Problem:
In the article on the worst-performing funds, since what year has annual real GDP always been in the green?

6 Worst Performing Funds in 10 Years
Previously, we had discussed about the best performing funds over the last five years. Thanks to the Bull Run that happened in this timeframe, mutual funds tapped the benefits of stepped-up economic activities, rising business and consumer confidence, record corporate profits, recovering housing fundamentals and continued job creation. These injected optimism into the economy. Annually, real GDP was always in the green since 2009. The economic factors led the five funds to emerge as the top gainers (Read: Best Performing Mutual Funds Over the Last 1, 3 & 5 Years ).
In this article, we double the time span to 10 years and identify funds that have with consistency failed to deliver the goods. Surprisingly though, the funds are still around. Investment returns may not be profitable in all cases, but to have a fund that consistently underperforms is indeed a pain for investors.

Provided material:
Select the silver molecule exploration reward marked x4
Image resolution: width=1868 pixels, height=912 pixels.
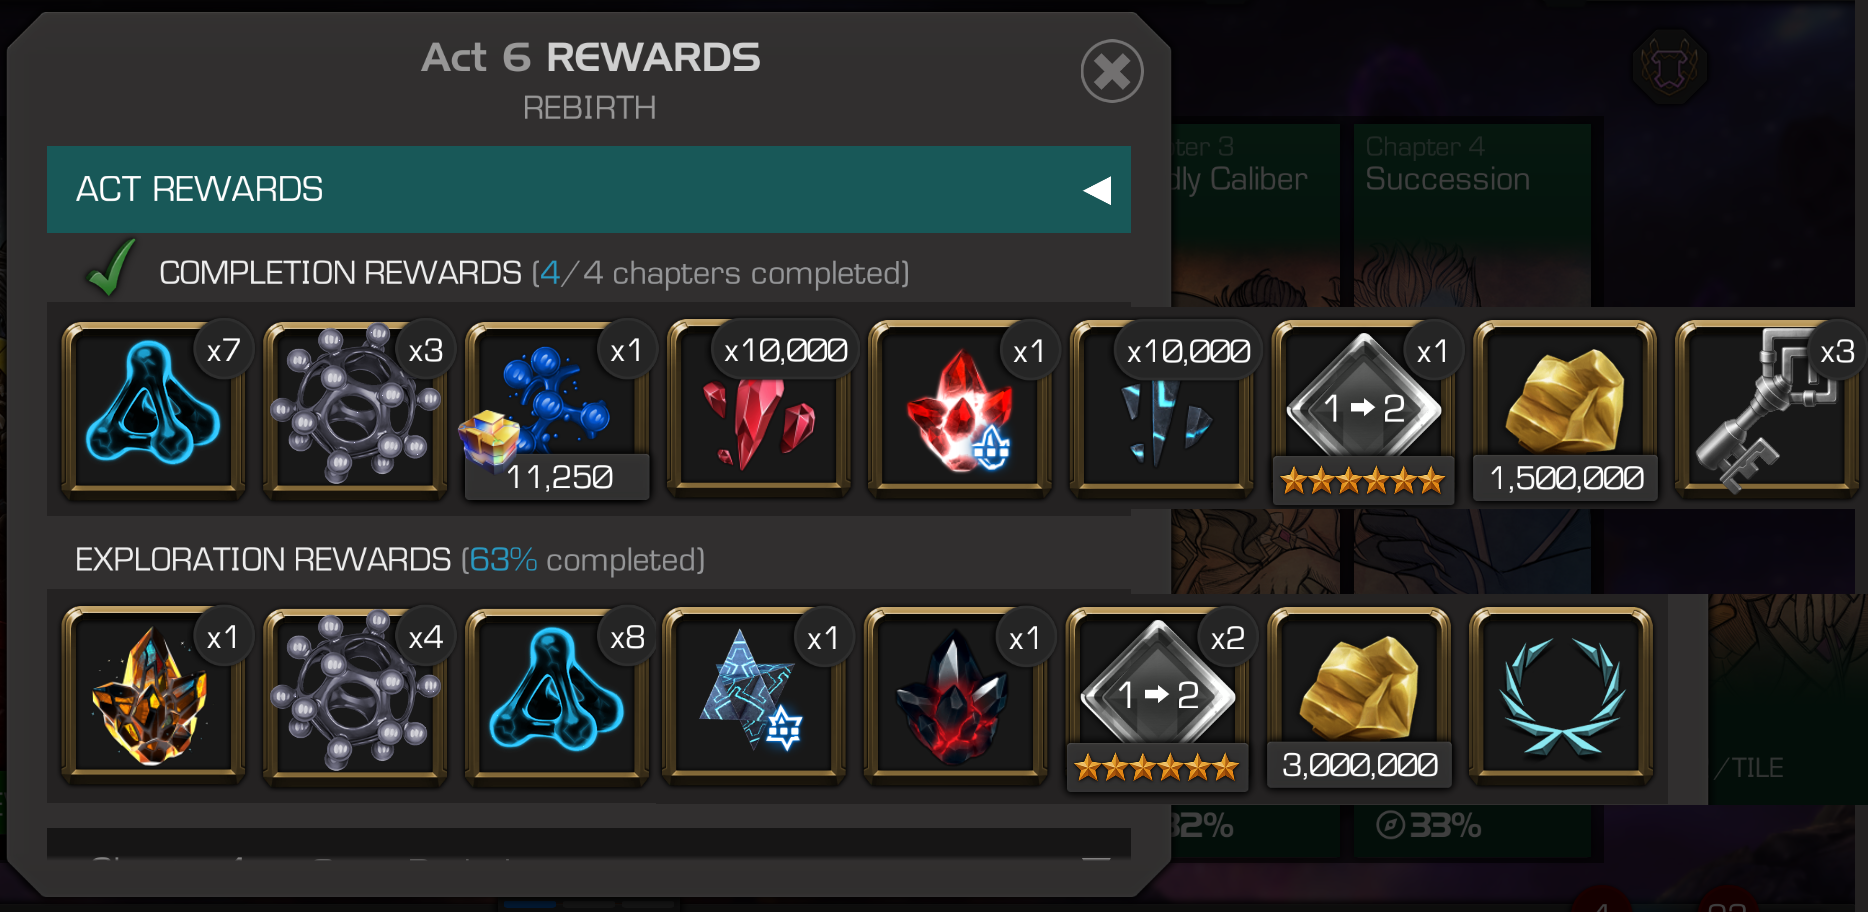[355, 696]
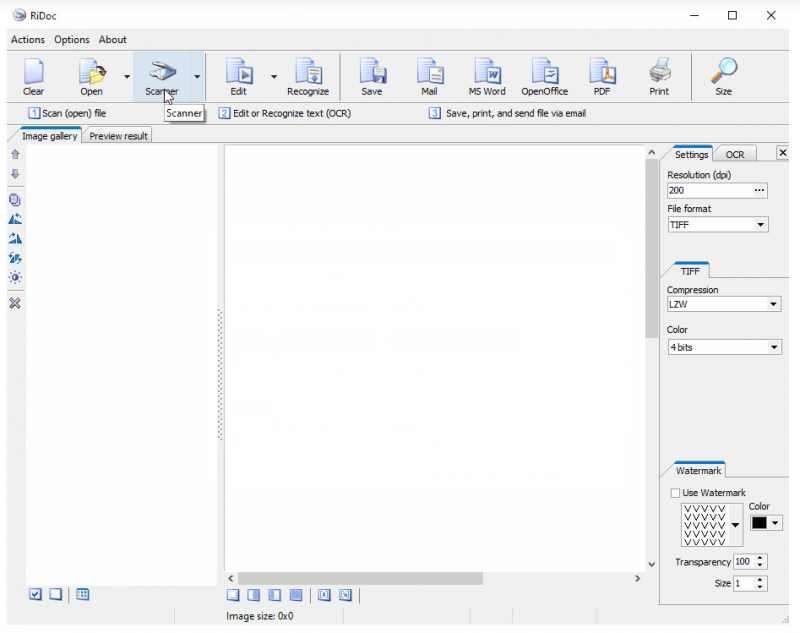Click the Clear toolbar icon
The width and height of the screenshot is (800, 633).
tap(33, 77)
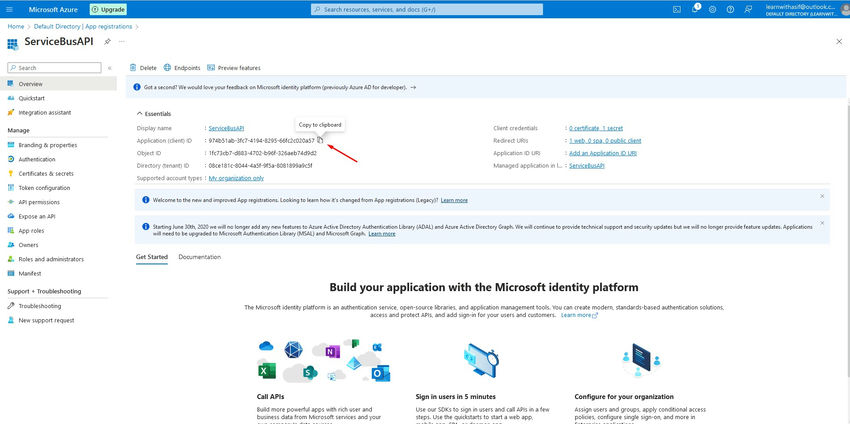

Written answer:
Since 2009.